Wednesday, December 7, 2011

To censor or not to

This whole business of the Union telecom minister Mr Kapil Sibal, restricting Social media networks from posting freely expressed Individual views on their websites, has managed to catch my “generally politically aloof” and wandering mind pause and wonder as to what exactly constitutes “freedom of expression”
In this article, I try to understand, analyze and come to a logical conclusion for my own sake and for the sake of all those who care to express their views frankly and clearly even at the cost of appearing unappealing by certain sections/individuals or groups.

Let’s see what the constitution says -
The Constitution of India contains the right to freedom, given in articles 19, 20, 21 and 22, with the view of guaranteeing individual rights that were considered vital by the framers of the constitution. Right to freedom in article 19 thus also guarantees the right to freedom of speech and expression. It has been also held by the supreme court in one of its landmark judgment that freedom of speech and expression has no geographical limitations and carries with it the right of a citizen to gather information and to exchange thought with others not only in India but abroad also. (This clearly points out that a well heeled and traveled Indian can hold and express a completely different world view then a regular Indian. And also he/she has a complete right to do so. Even at the cost of appearing westernized).

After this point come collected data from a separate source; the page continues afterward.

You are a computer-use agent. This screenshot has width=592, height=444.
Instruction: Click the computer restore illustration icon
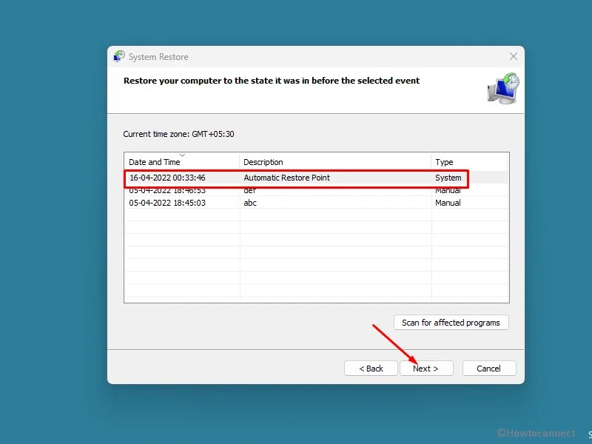tap(503, 89)
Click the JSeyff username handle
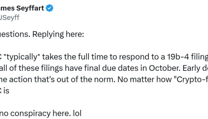 (x=10, y=17)
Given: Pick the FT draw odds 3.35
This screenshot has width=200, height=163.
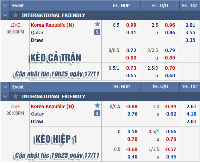Looking at the screenshot, I should [190, 40].
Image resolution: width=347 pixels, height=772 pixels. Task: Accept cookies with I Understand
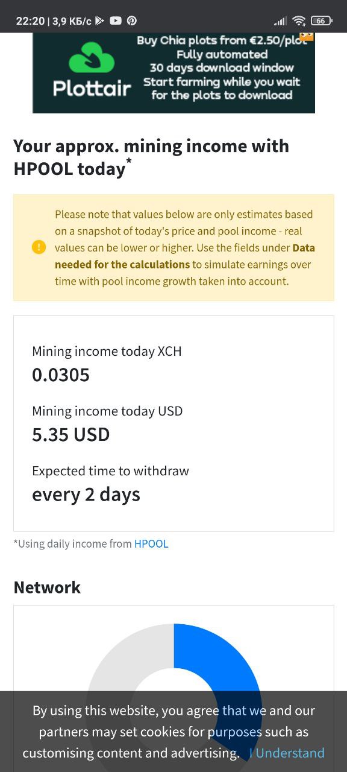tap(287, 753)
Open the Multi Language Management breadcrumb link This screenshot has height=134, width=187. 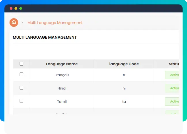(55, 23)
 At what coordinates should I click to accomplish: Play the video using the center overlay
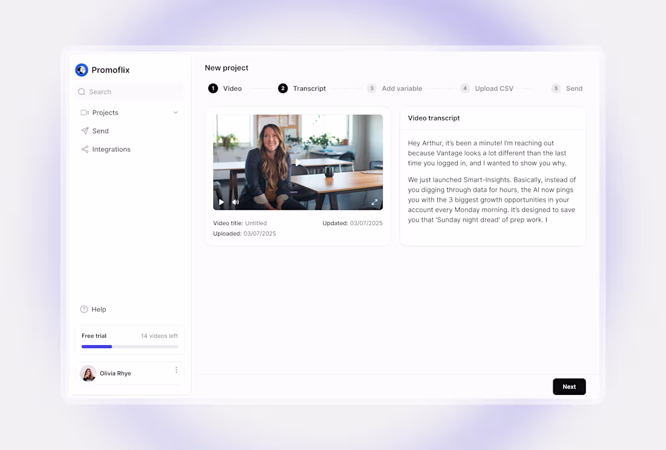[x=297, y=162]
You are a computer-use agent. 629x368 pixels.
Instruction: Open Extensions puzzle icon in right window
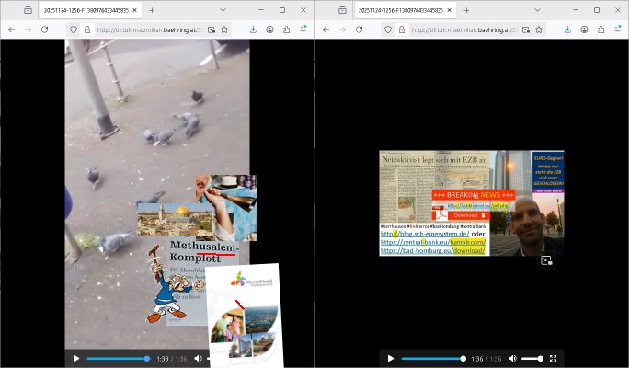click(x=600, y=29)
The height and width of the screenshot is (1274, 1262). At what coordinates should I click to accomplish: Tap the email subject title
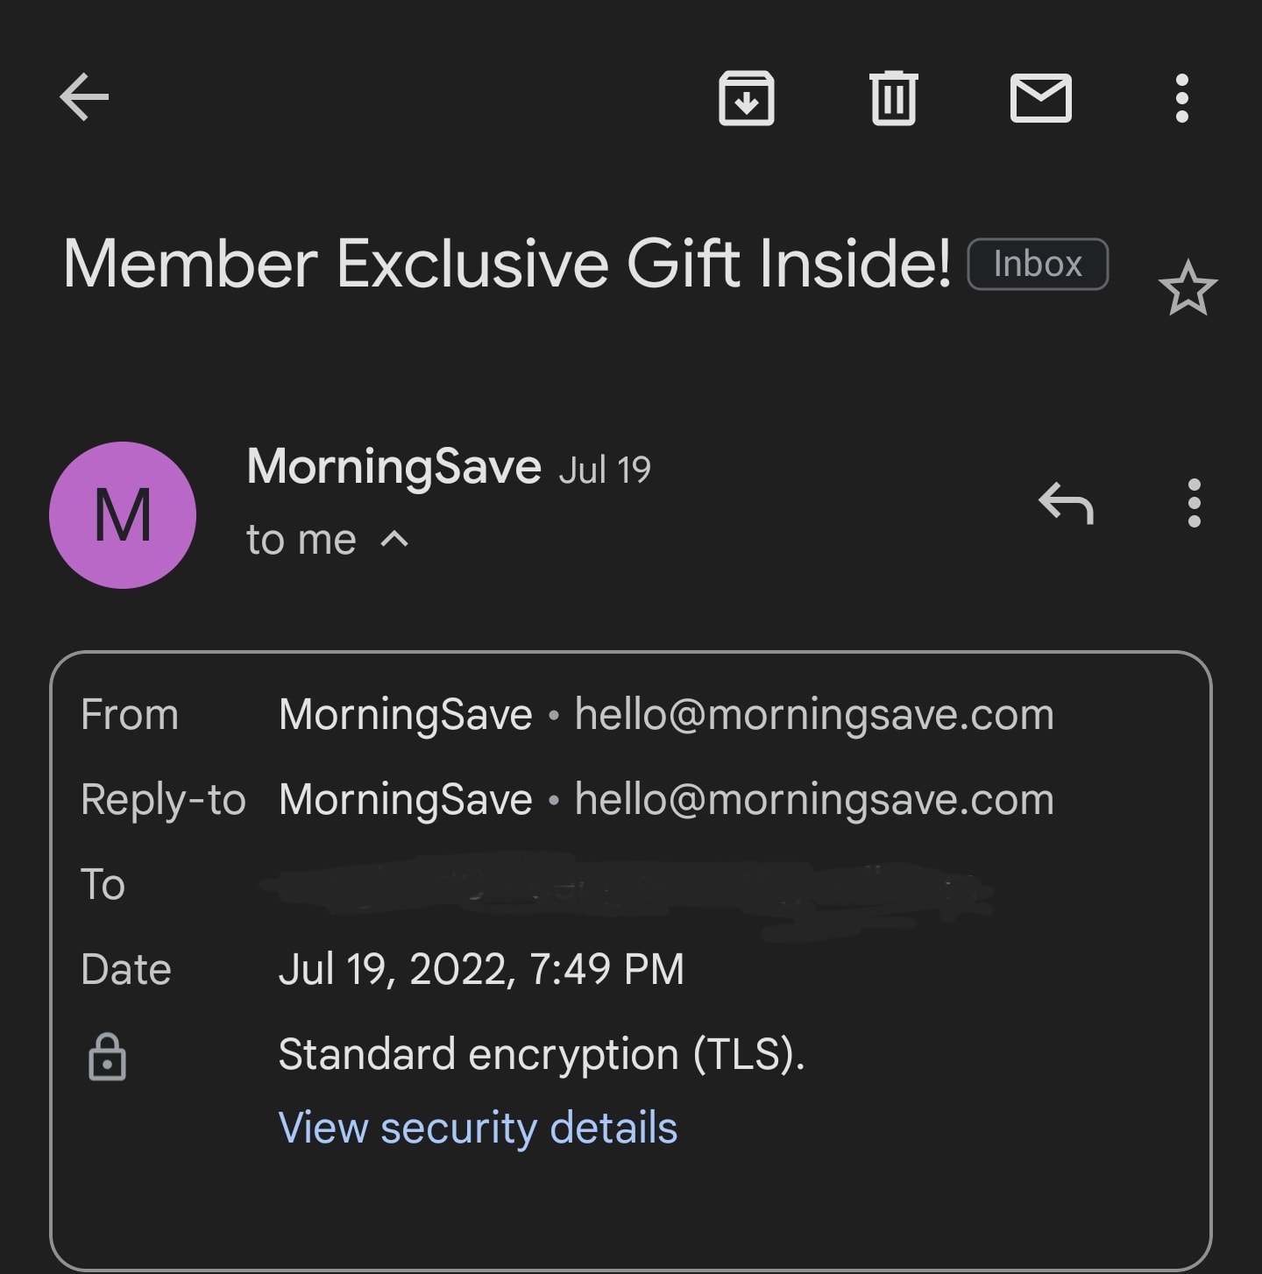tap(507, 264)
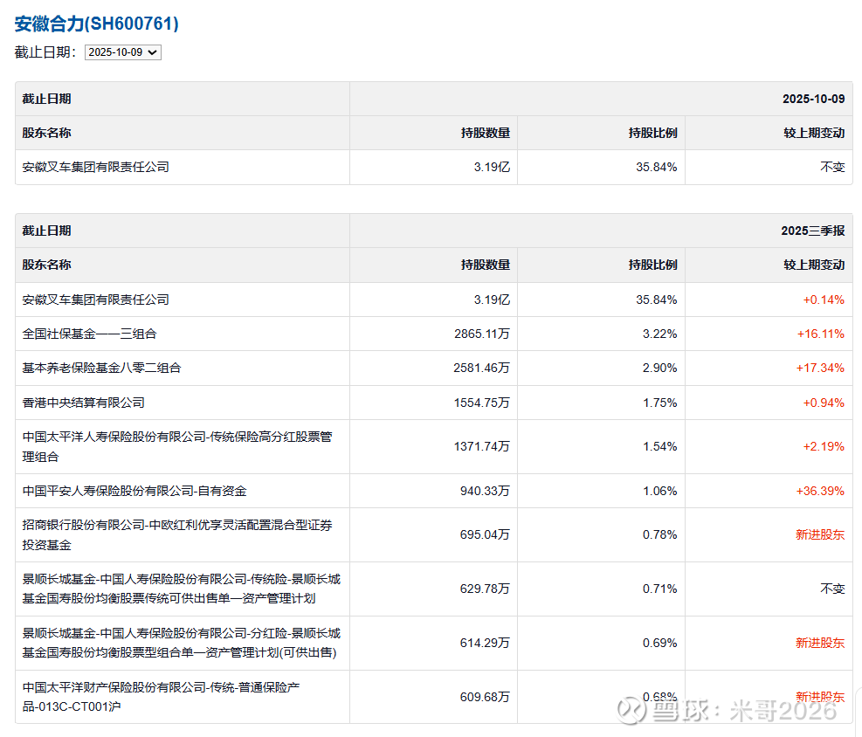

What are the Restrictions -
With the same token Clause (2) of Article 19 of the Indian constitution enables the legislature to impose reasonable restrictions on free speech under following heads:
  • I. security of the State,
  • II. friendly relations with foreign States,
  • III. public order,
  • IV. decency and morality,
  • V. contempt of court,
  • VI. defamation,
  • VII. incitement to an offence, and
  • VIII. Sovereignty and integrity of India.
However, the important thing to note is that reasonable restrictions on the above grounds can be imposed only by a duly enacted law and not by executive action.

My take -
In my humble opinion (and knowledge),what Mr. Sibal is worried about lies mostly under the purview of point vi and vii, not exactly the high priority areas as far as the welfare of the nation is concerned. So, are we more worried about the ill -kept skeletons that are displayed in the open without mercy? Is it because we are tired of being called names every day? Have we lost our patience? Are we anxious about keeping faces then taking corrective measures to improve the lot of the country? If the answer to any one of the above is a “Yes” then instead of curbing the social media networks we first need to curb certain freedoms that many of our esteemed ministers in the Government take too much for granted like – “The freedom to misuse public money openly,” “The freedom to nonsensical actions,” “The freedom to say one thing and do another”, “The freedom to misuse power and curb others’ freedom in the name of welfare of nation” “the freedom to only keep one’s own benefit in mind,” et al. all such freedoms must be curbed and minimized.
What Mr. Sibal is trying to say or do is best known to him and his team. His guided “code of conduct” seems to certainly rub the wrong way with the masses especially the Indian youth who are more aware, connected with world happenings and vocal with their thoughts. However, I would still give him the benefit of doubt and agree that Indian sensibilities must be kept in mind to an extent while posting thoughts and views. At the same time it is also equally important that under the garb of protecting Indian sensibilities, freedom of speech and expression must not be trampled upon just to protect the interests of a few. After all, we carry the responsibility of being the world’s largest democracy with a growing population of young and well informed minds who will find means to express their thoughts in their own ways come what may.